■ PROVIDED RECORDS ■
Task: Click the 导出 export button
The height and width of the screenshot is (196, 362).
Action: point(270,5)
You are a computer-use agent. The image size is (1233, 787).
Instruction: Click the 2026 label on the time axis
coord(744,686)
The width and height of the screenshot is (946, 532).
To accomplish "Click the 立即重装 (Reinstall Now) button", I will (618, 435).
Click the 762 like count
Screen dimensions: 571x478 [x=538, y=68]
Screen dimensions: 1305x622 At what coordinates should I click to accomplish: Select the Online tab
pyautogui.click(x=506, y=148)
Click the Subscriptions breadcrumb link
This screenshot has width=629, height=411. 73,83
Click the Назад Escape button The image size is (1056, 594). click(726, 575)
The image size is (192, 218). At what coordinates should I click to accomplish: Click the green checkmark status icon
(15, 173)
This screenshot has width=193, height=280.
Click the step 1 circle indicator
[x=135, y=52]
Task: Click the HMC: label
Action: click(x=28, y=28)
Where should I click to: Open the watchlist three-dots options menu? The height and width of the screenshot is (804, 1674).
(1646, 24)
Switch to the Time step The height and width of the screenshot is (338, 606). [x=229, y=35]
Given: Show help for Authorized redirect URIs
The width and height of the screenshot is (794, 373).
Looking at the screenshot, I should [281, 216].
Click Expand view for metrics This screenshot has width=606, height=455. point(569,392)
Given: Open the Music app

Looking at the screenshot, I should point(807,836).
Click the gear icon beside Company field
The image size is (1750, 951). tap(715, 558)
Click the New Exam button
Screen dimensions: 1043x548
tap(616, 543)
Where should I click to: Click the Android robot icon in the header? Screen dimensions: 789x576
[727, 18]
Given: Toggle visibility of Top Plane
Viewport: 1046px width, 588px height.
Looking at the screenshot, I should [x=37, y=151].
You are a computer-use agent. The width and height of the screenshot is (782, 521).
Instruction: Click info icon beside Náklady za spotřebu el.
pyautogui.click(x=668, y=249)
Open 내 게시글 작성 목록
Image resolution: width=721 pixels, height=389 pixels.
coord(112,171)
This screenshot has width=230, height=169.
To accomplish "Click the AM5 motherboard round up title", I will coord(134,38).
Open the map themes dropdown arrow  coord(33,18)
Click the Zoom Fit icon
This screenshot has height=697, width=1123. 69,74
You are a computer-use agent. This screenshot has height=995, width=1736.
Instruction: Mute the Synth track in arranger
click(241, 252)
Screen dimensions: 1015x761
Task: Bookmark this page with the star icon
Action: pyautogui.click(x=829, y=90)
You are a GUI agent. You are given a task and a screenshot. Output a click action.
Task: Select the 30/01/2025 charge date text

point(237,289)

■ SET PROBLEM ■
Identify each line above that contains the word "Open" and copy those lines out in full.

■ FINAL ANSWER ■
Where should I click to: Open the watchlist three-dots options menu? The height and width of the screenshot is (804, 1674).
Given: Open the Music app
Open 내 게시글 작성 목록
Open the map themes dropdown arrow  coord(33,18)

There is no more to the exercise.